* _Tasks to complete_:
A – According to the letter, what broke while the writer was watching 'Corrie'?
B – Copy the passage of the letter word for word, starting at "7.11 : Headline" and ending at "cute isn’t it?".

7.11 : Headline News = Get Up
7.31 = News = Breakfast
7.39 = After News and 1 song = Hair & Make Up etc
8.20 = After ‘identikit’ quiz = Put on coats, shoes etc
And the stupid plapper is doing everything at different times!

Hiyah! It’s now 3.55pm and I’m sitting in L4 at QMC ready for Italian. Great fun! I can’t wait. Not much happened at school today except some punch up between a 4th and 5th year in the cake queue, since my stereo’s attempted suicide my day has got progressively worse, I am not in the mood for Italian. Roll on 5.30pm when I can pack up and go ‘ome, watch crappy Neighbours etc. Bruno Brookes carried on being a complete mong. I hope he ain’t doing it all week or I’ll change the habit of a lifetime and listen to 2 10fm! Or Capital! Maybe anyway. This, incase u didn’t gather is the seal paper, cute isn’t it?

Well, well, well Mum said you wanted to go out somewhere on the Saturday. Wherever we go K.R is coming as we have to get R.D’s birthday presents.

Still no reply from my Italian penpal, actually that’s most probably a good thing ‘cause I’ll have to write back in Italian.

Hmmmph 4pm, still no sign of Susanna. 15 mins ‘til lesson. In fact, nobody ‘cept me and Maria (a 17 year old) are here. Gahhhh here’s the teacher. Better go 4 now.

17-2-92 (still)
9.06pm

What a day! Whilst watching ‘Corrie’ the bloody dishwasher blew up! Now that ain’t working! Dad’s just about to fix the shelf to the wall so no more suicidal stereos!
Just seen ‘Mr Bean Rides Again’ which was rather crappy compared to the first 3 or 4 ever made. Then I watched Vicky Wood, taped on Friday.

Italian was v.boring. Only 6 people were present and then A, A and C all left early leaving 3 people! Aye well.

Aye, hopefully tomorrow will be better, it should be ‘cause I like the lessons; English, Social Ed, Maths, History, Double piss about (P.E)

Seee yah x

COMMENTARY:
As hinted in the letter this was written on various colours of neon paper. Explaining the fact I had added the following messages to the envelope: Government Health Warning: Very bright paper can seriously ruin your health and Free sunglasses aren’t provided to read this.
Not sure where the vitriolic remarks on Bruno Brookes came from. And was any film with Culkin in ever any good? Even to a 15 year old? Ah, the folly of youth.

* _Material_:
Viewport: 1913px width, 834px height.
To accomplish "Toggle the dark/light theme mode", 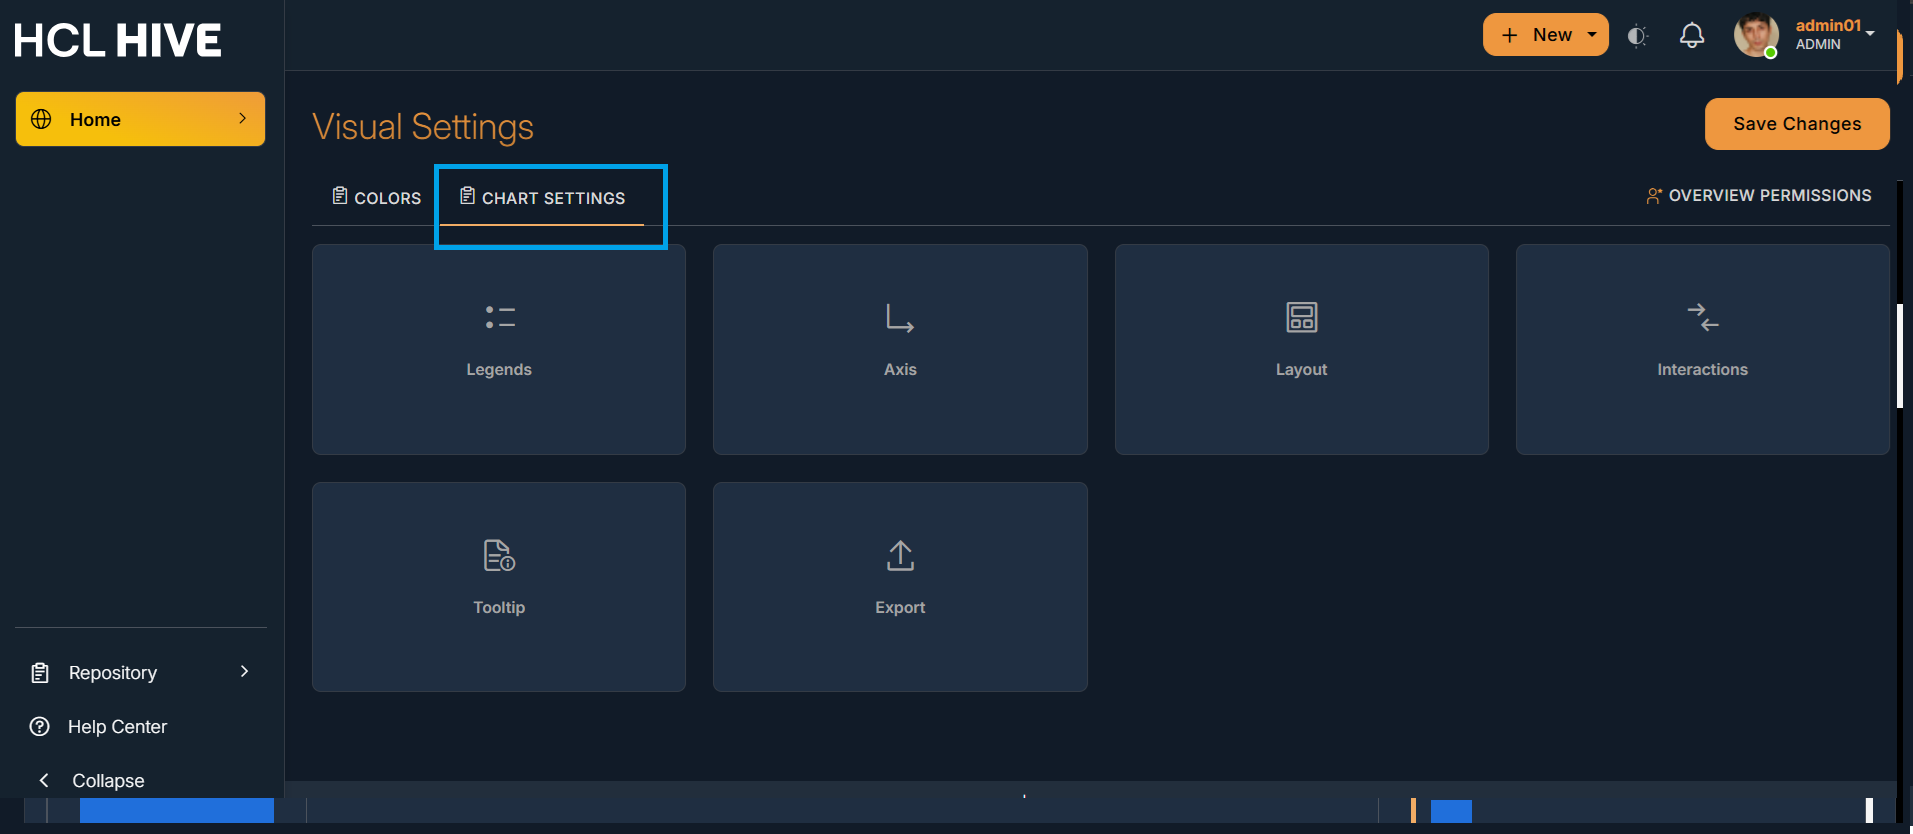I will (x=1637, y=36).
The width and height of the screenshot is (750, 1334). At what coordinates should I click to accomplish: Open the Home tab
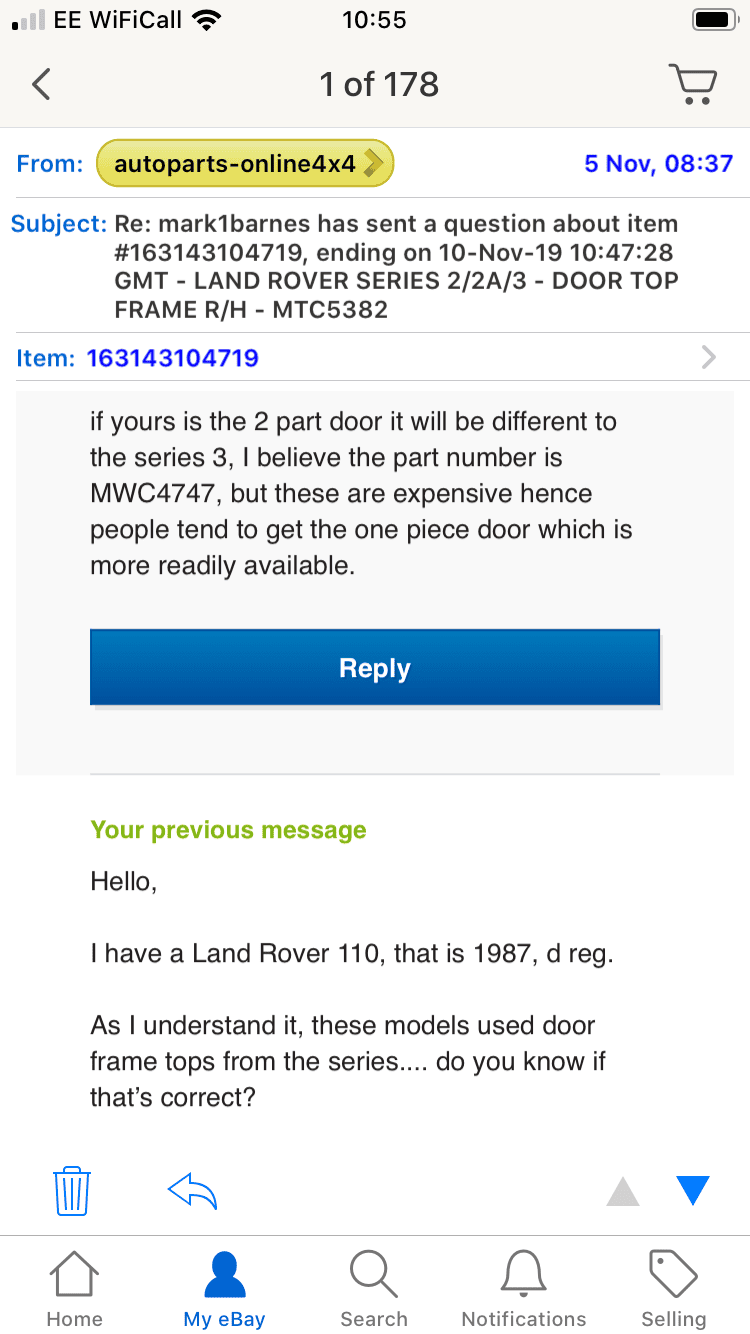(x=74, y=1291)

* _Task results_:
A – The dishwasher blew up.

B –
7.11 : Headline News = Get Up
7.31 = News = Breakfast
7.39 = After News and 1 song = Hair & Make Up etc
8.20 = After ‘identikit’ quiz = Put on coats, shoes etc
And the stupid plapper is doing everything at different times!

Hiyah! It’s now 3.55pm and I’m sitting in L4 at QMC ready for Italian. Great fun! I can’t wait. Not much happened at school today except some punch up between a 4th and 5th year in the cake queue, since my stereo’s attempted suicide my day has got progressively worse, I am not in the mood for Italian. Roll on 5.30pm when I can pack up and go ‘ome, watch crappy Neighbours etc. Bruno Brookes carried on being a complete mong. I hope he ain’t doing it all week or I’ll change the habit of a lifetime and listen to 2 10fm! Or Capital! Maybe anyway. This, incase u didn’t gather is the seal paper, cute isn’t it?